The goal of this tutorial is to bring together data scientists, AI researchers, and social scientists to discuss research problems and challenges in computational event modeling. Traditional machine learning models for societal event forecasting focus on predictive performance using structured data. We present new directions of interpretable AI/ML models for predictive analysis in dynamic, heterogeneous, and multi-source event data. The tutorial will cover technical material related to event detection, forecasting, and precursor identification with assumed preliminary knowledge in supervised learning, deep learning, and temporal event modeling. First, we will introduce formal definitions of event prediction and event precursors, along with a brief discussion on the methods applied in this field. Next, we will present recently developed deep learning methods including dynamic graph convolutional networks in event forecasting and actor (participant) inference. Last, we will discuss real-world applications based on temporal event modeling.
Songgaojun Deng is a PhD candidate in the Department of Computer Science at Stevens Institute of Technology. Her research interests are machine learning and deep learning in social informatics and health informatics. Her current research focuses on developing graph neural networks to capture dynamic and interpretable graph-based patterns.
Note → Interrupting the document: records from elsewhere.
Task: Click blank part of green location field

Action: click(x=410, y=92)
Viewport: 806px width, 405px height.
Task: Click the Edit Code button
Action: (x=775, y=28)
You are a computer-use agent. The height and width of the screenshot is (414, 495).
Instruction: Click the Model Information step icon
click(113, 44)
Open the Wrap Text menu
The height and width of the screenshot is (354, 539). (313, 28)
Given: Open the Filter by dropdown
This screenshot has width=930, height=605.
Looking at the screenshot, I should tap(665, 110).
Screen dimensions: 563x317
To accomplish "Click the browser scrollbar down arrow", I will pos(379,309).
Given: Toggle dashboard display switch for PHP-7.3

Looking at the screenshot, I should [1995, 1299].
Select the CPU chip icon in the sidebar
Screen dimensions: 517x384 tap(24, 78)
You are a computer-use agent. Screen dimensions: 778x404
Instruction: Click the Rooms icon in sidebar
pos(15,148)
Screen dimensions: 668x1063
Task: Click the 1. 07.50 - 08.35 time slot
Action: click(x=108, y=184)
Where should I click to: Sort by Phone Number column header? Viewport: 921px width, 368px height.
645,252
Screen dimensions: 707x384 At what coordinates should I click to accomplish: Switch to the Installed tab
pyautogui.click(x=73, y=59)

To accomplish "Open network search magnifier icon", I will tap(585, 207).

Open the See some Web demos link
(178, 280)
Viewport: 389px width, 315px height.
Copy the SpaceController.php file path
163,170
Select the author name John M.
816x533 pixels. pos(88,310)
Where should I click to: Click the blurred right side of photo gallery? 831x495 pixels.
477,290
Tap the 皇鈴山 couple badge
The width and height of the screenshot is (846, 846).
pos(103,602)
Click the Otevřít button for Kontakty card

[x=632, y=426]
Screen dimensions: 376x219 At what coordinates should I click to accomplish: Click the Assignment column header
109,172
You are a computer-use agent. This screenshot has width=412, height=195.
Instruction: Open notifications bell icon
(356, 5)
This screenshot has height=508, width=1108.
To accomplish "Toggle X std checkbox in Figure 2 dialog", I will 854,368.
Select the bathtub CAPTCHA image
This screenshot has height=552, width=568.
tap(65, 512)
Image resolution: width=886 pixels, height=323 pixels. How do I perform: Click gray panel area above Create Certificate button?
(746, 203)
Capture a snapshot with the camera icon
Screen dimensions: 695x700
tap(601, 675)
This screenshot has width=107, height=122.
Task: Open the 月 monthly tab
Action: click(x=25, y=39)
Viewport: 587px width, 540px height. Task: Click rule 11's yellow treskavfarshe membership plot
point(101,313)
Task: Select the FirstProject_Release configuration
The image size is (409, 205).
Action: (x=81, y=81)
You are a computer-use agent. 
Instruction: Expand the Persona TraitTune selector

Yue Ning is an Assistant Professor in the department of Computer Science at Stevens Institute of Technology. Dr. Ning received her Ph.D. in Computer Science at Virginia Tech. Her research focuses on applied machine learning, data analytics, and social media analysis motivated by real-world problems in social informatics, health informatics, and personalization.
Huzefa Rangwala is the Lawrence Cranberg Faculty Fellow and Professor in the Department of Computer Science at George Mason University. His research interests are data mining and machine learning applications in the areas of biological sciences, learning sciences and cyber-physical sciences involving fundamental contributions of multitask learning, hierarchical classification, and recommender systems.